- **Records**:
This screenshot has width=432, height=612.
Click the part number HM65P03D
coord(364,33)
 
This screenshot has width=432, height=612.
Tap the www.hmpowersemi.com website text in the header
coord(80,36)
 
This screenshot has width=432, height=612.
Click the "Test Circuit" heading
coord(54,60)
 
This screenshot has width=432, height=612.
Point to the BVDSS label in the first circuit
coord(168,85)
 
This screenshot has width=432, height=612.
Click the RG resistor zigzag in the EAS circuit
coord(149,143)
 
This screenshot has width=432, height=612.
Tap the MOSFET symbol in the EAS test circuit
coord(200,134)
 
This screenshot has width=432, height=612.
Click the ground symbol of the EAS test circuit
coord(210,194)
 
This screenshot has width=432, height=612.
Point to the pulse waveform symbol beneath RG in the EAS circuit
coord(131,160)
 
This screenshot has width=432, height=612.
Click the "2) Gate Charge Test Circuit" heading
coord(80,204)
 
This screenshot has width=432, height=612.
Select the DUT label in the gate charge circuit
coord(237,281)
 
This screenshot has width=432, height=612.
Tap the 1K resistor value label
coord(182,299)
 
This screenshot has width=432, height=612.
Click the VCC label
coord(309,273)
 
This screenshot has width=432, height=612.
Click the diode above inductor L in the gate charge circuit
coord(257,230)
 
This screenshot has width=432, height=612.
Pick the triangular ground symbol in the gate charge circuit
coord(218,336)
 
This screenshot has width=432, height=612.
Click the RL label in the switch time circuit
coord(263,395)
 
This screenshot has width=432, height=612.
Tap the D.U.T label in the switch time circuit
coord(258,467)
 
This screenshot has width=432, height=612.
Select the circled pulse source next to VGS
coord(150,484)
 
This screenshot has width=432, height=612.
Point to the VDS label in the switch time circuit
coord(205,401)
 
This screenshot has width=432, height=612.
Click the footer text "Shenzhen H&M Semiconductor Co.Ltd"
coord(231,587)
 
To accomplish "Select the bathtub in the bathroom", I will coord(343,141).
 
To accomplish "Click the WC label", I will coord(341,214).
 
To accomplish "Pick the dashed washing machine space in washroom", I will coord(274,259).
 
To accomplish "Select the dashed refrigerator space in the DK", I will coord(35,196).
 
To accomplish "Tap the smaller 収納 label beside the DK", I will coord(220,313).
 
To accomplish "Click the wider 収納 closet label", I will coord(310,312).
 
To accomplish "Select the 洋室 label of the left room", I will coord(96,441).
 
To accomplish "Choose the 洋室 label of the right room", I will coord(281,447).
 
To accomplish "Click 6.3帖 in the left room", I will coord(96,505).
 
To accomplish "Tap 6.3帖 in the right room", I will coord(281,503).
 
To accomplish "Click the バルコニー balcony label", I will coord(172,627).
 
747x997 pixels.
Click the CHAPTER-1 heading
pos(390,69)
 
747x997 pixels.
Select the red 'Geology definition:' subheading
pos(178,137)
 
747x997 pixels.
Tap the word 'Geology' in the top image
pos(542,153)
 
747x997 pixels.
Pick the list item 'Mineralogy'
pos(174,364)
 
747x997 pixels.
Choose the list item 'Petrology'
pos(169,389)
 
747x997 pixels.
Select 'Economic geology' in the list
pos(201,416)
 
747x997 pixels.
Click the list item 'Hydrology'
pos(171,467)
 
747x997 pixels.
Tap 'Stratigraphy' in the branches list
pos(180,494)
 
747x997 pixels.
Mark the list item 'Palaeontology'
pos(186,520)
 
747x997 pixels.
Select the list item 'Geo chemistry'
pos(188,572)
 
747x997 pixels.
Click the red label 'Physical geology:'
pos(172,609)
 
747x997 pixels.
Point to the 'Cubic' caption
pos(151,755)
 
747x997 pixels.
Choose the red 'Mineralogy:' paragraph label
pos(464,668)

- **Direction**:
Please write out all the rows again, replacing "gate charge circuit" with "gate charge test circuit" wherever it occurs and leaving everything else unchanged.

- **Output**:
This screenshot has width=432, height=612.
Click the part number HM65P03D
coord(364,33)
 
This screenshot has width=432, height=612.
Tap the www.hmpowersemi.com website text in the header
coord(80,36)
 
This screenshot has width=432, height=612.
Click the "Test Circuit" heading
coord(54,60)
 
This screenshot has width=432, height=612.
Point to the BVDSS label in the first circuit
coord(168,85)
 
This screenshot has width=432, height=612.
Click the RG resistor zigzag in the EAS circuit
coord(149,143)
 
This screenshot has width=432, height=612.
Tap the MOSFET symbol in the EAS test circuit
coord(200,134)
 
This screenshot has width=432, height=612.
Click the ground symbol of the EAS test circuit
coord(210,194)
 
This screenshot has width=432, height=612.
Point to the pulse waveform symbol beneath RG in the EAS circuit
coord(131,160)
 
This screenshot has width=432, height=612.
Click the "2) Gate Charge Test Circuit" heading
coord(80,204)
 
This screenshot has width=432, height=612.
Select the DUT label in the gate charge test circuit
coord(237,281)
 
This screenshot has width=432, height=612.
Tap the 1K resistor value label
coord(182,299)
 
This screenshot has width=432, height=612.
Click the VCC label
coord(309,273)
 
This screenshot has width=432, height=612.
Click the diode above inductor L in the gate charge test circuit
coord(257,230)
 
This screenshot has width=432, height=612.
Pick the triangular ground symbol in the gate charge test circuit
coord(218,336)
 
This screenshot has width=432, height=612.
Click the RL label in the switch time circuit
coord(263,395)
 
This screenshot has width=432, height=612.
Tap the D.U.T label in the switch time circuit
coord(258,467)
 
This screenshot has width=432, height=612.
Select the circled pulse source next to VGS
coord(150,484)
 
This screenshot has width=432, height=612.
Point to the VDS label in the switch time circuit
coord(205,401)
 
This screenshot has width=432, height=612.
Click the footer text "Shenzhen H&M Semiconductor Co.Ltd"
coord(231,587)
 
To accomplish "Select the bathtub in the bathroom", I will coord(343,141).
 
To accomplish "Click the WC label", I will coord(341,214).
 
To accomplish "Pick the dashed washing machine space in washroom", I will coord(274,259).
 
To accomplish "Select the dashed refrigerator space in the DK", I will coord(35,196).
 
To accomplish "Tap the smaller 収納 label beside the DK", I will coord(220,313).
 
To accomplish "Click the wider 収納 closet label", I will coord(310,312).
 
To accomplish "Select the 洋室 label of the left room", I will coord(96,441).
 
To accomplish "Choose the 洋室 label of the right room", I will coord(281,447).
 
To accomplish "Click 6.3帖 in the left room", I will coord(96,505).
 
To accomplish "Tap 6.3帖 in the right room", I will coord(281,503).
 
To accomplish "Click the バルコニー balcony label", I will coord(172,627).
 
747x997 pixels.
Click the CHAPTER-1 heading
pos(390,69)
 
747x997 pixels.
Select the red 'Geology definition:' subheading
pos(178,137)
 
747x997 pixels.
Tap the word 'Geology' in the top image
pos(542,153)
 
747x997 pixels.
Pick the list item 'Mineralogy'
pos(174,364)
 
747x997 pixels.
Choose the list item 'Petrology'
pos(169,389)
 
747x997 pixels.
Select 'Economic geology' in the list
pos(201,416)
 
747x997 pixels.
Click the list item 'Hydrology'
pos(171,467)
 
747x997 pixels.
Tap 'Stratigraphy' in the branches list
pos(180,494)
 
747x997 pixels.
Mark the list item 'Palaeontology'
pos(186,520)
 
747x997 pixels.
Select the list item 'Geo chemistry'
pos(188,572)
 
747x997 pixels.
Click the red label 'Physical geology:'
pos(172,609)
 
747x997 pixels.
Point to the 'Cubic' caption
pos(151,755)
 
747x997 pixels.
Choose the red 'Mineralogy:' paragraph label
pos(464,668)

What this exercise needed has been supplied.